Subject to any unexpected legal event impacting such with certain permitted tolerance levels, SEBI has asked all rating agencies to do PD benchmarking for AAA, AA and A the rating categories.
For example, AAA rated companies is expected to deliver a benchmark default rate of zero over a two-year horizon with a tolerance of 1% is permissible when default is measured over a three-year period.
"Though SEBI has directed zero tolerance level for one year default for AAA, AA without tolerance and for A with 3% tolerance level, we observe divergence in PD itself across rating agencies. For example, in AAA category though the PD is zero in CRISIL and ICRA, it is 0.51% and 0.80% in CARE and India Rating, respectively. Similarly, stability rate indicates the proportion of rating that remain unchanged over a period. It is observed that CRISIL has stability rate of 98.84% in AAA whereas CARE and India Rating have 97.07% and 95% respectively. For, AA rated borrower also while CRISIL's stability rate is 95.68% for CARE and India Rating the same is 93.70% and 93.20%, respectively," SBI says.
According to the research note, there is divergence in stability rates across rating agencies. stability rate indicates the proportion of rating that remain unchanged over a period. SBI says, "It is observed that CRISIL has stability rate of 98.84% in AAA whereas CARE and India Rating have 97.07% and 95% respectively.

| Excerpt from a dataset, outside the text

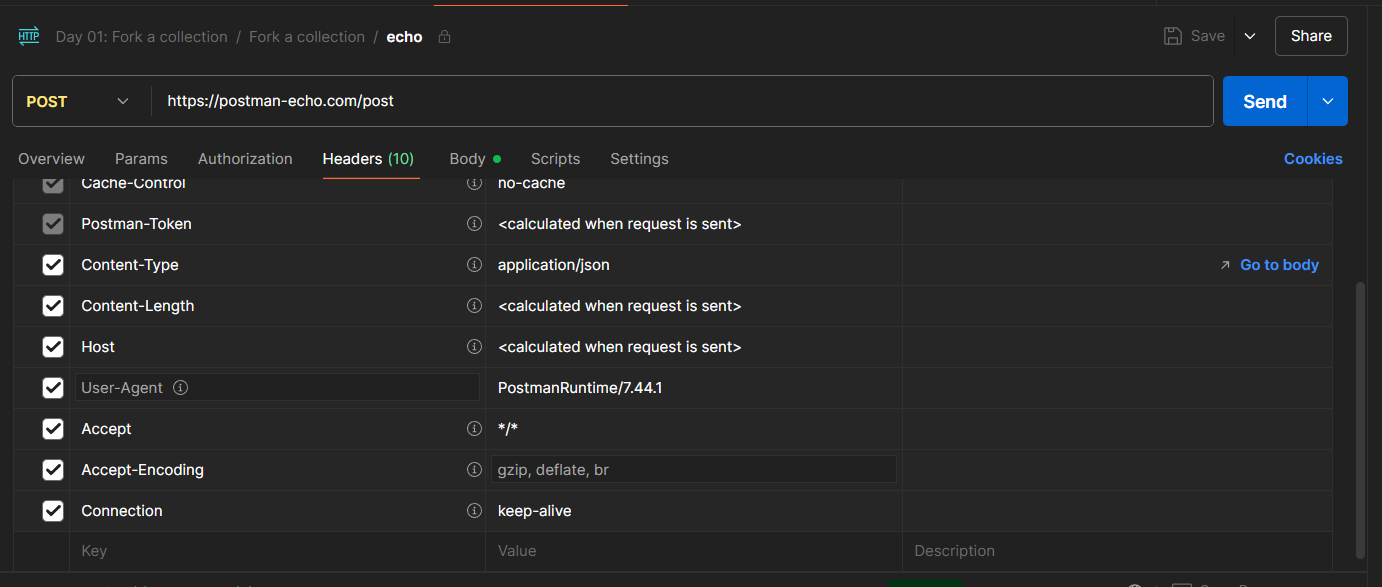Click info icon for Connection header
This screenshot has width=1382, height=587.
tap(475, 511)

For, AA rated borrower also while CRISIL’s stability rate is 95.68% for CARE and India Rating the same is 93.70% and 93.20%, respectively. Higher stability rate indicates lower volatility. ECRA should aspire for a better stability rate across investment grade and which could also be a parameter to rate the performance of rating agency."
SBI says the new directives from SEBI will help achieve three things. Firstly, it says, the SEBI approach would certainly bring in tighter credit assessment, comparability of ratings across issuers and of course, combined with detailed appraisal and assessments to look at credit quality of each and every loan proposal.
"Secondly, new guidelines would moderate ratings and our country would have lesser number of AAAs and AAs. Additionally, it should also raise the requirement of bank capital requirements. Thirdly, one consequence of such lesser number of AAA rated borrowers is that it will result in diversification of ratings across categories. For example, most of the corporate issuance in India is currently of top credit quality, with AAA till AA- papers accounting for about 80% of all issuance while BBB or worse accounted for only 14%. This shows that the corporate bond market is largely accessible to the top rated borrowers. Thus MSME have no recourse to corporate bond markets in India and have to rely on banks for credit. Hopefully, a better diversification of ratings could help MSMEs to tap markets."
"Such a diversification could result in better trading in corporate bond market. As we see now, corporate bond market annual bond (trade) market is only around Rs15 to Rs18 lakh crore, meaning thereby on an average only Rs1.5 lakh crore worth of bonds are being traded monthly, with the outstanding corporate bonds of more than Rs30 lakh crore, as on March 2019, SBI says in the report.
The bond market in India currently lacks depth mainly because of structural impediments in the markets, including dominance of issuances by financial sector entities, prevalence of private placements, very limited market liquidity, and restrictions on institutional-investor allocations to non-investment-grade bonds, it also lacks confidence on the rating front too, especially from the retail investors.
SBI says, "With revised SEBI norms and better stability ratio coupled with transparent and structured disclosures, investor confidence will increase which leads to a better and robust secondary market with increased participation from the retail investors too."
In addition, over a longer time horizon, banks should experience lower impairments and better stress test outcomes, with beneficial impact on baseline stress test related capital requirements. Investor confidence will also increase with SEBI's move, which leads to a better and robust secondary market with increased participation from the retail investors too, the report concluded.